The average company uses more than 100 SaaS applications. Many were provisioned outside formal IT channels, so there's no central record. A sales rep may have signed up for a scheduling tool, a design platform, or a LinkedIn automation app using their company email. When they leave, those accounts stay active. The login still works. The charge keeps coming.
Update shared account passwords. Look for OAuth connections the employee created. Check for automated workflows running under their credentials. These are the accounts that get missed in the day-one rush and cause problems months later.
5. Reassign, Archive, and Document
Before closing anything out, transfer ownership. Email should forward to the employee's manager. Shared drives should move to a team folder or a named owner. Any automated process running under their credentials needs a new owner before the access is cut.
Then document everything. What was revoked, when, and by whom. That record matters for compliance if your business falls under HIPAA, SOC 2, or state privacy frameworks that have been ramping up enforcement this year. It also protects you if a dispute comes up later about what access the person retained.
6. Run a Follow-Up Audit at 30 Days
One pass isn't enough. Accounts get missed. OAuth connections go unnoticed. Shared credentials don't always make it onto the initial list.
Thirty days after the departure, pull an access report and look for anything still tied to their name, email, or credentials. This catches what the day-one rush overlooked, which is usually a few things.
Why This Is Hard to Do Consistently Without Dedicated IT Support
The checklist itself isn't that complicated. Getting it done consistently, with someone accountable for every step, is where it falls apart.
At a 40-person company without dedicated IT staff, offboarding lands on whoever is available. HR finishes their paperwork and assumes IT handled access.
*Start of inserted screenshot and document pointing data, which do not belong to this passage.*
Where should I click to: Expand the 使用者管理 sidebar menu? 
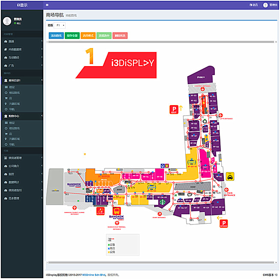pos(21,158)
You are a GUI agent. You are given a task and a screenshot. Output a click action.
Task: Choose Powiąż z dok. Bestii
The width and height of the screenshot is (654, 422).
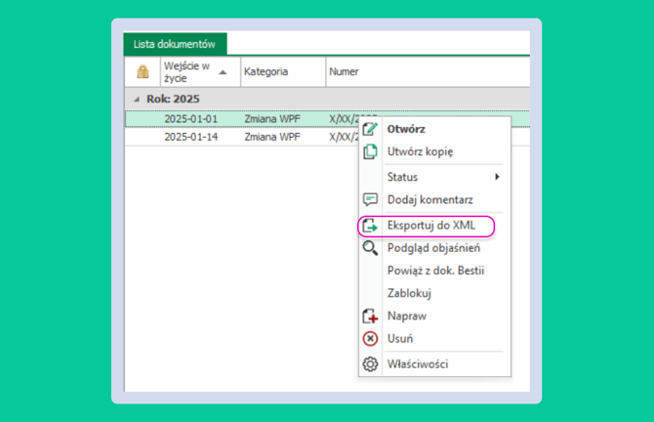435,271
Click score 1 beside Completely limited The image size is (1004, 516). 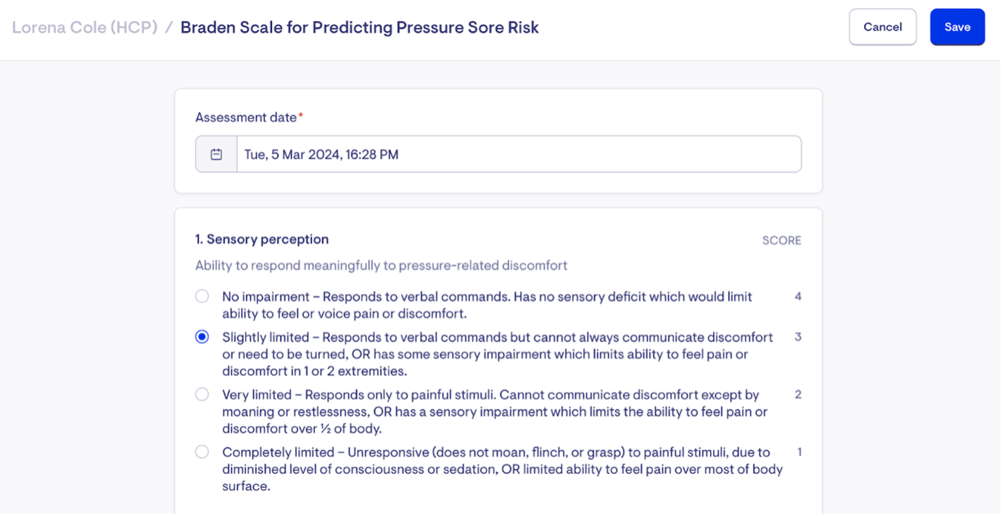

IT assumes HR flagged every account. Neither has a master list. The result is a partial offboarding: the main email is closed, everything else is still open.
This is the gap a managed IT partner fills. Not because the process is technically difficult, but because it requires someone who owns the full list, executes in the right order, and documents what was done. When offboarding is part of a managed service relationship, it happens the same way every time, regardless of whether it's a quiet Tuesday or the middle of a busy quarter.
For businesses managing compliance obligations on top of day-to-day operations, the deprovisioning trail also connects directly to compliance and regulatory requirements that regulators are actively scrutinizing in 2026.
Frequently Asked Questions
How quickly should you revoke employee access when someone leaves? Same day, at the moment employment ends. For roles with admin access, finance permissions, or IT credentials, revocation should happen before the exit meeting is over. Every hour after that is unnecessary exposure.
What systems get missed most often during IT offboarding? SaaS tools provisioned outside of IT, shared social accounts, vendor portals, OAuth-connected automations, and workflows running under the employee's personal credentials. These aren't covered by SSO and require manual review.
What if a former employee still has access to your systems? Disable it immediately. Even with no malicious intent, those credentials can be compromised in an unrelated breach and then used to access your systems. Any active account tied to someone who no longer works there is an open risk.
Does your business need to document IT offboarding steps? Yes, if you handle regulated data. SOC 2, HIPAA, and state privacy laws require documented evidence of timely deprovisioning and access controls. An audit trail is what keeps you compliant when you're asked to prove it.
How is IT offboarding different from HR offboarding? HR offboarding covers final pay, benefits, paperwork, and exit interviews. IT offboarding covers access revocation, device recovery, account cleanup, and documentation. They need to run in parallel, with clear ownership on both tracks.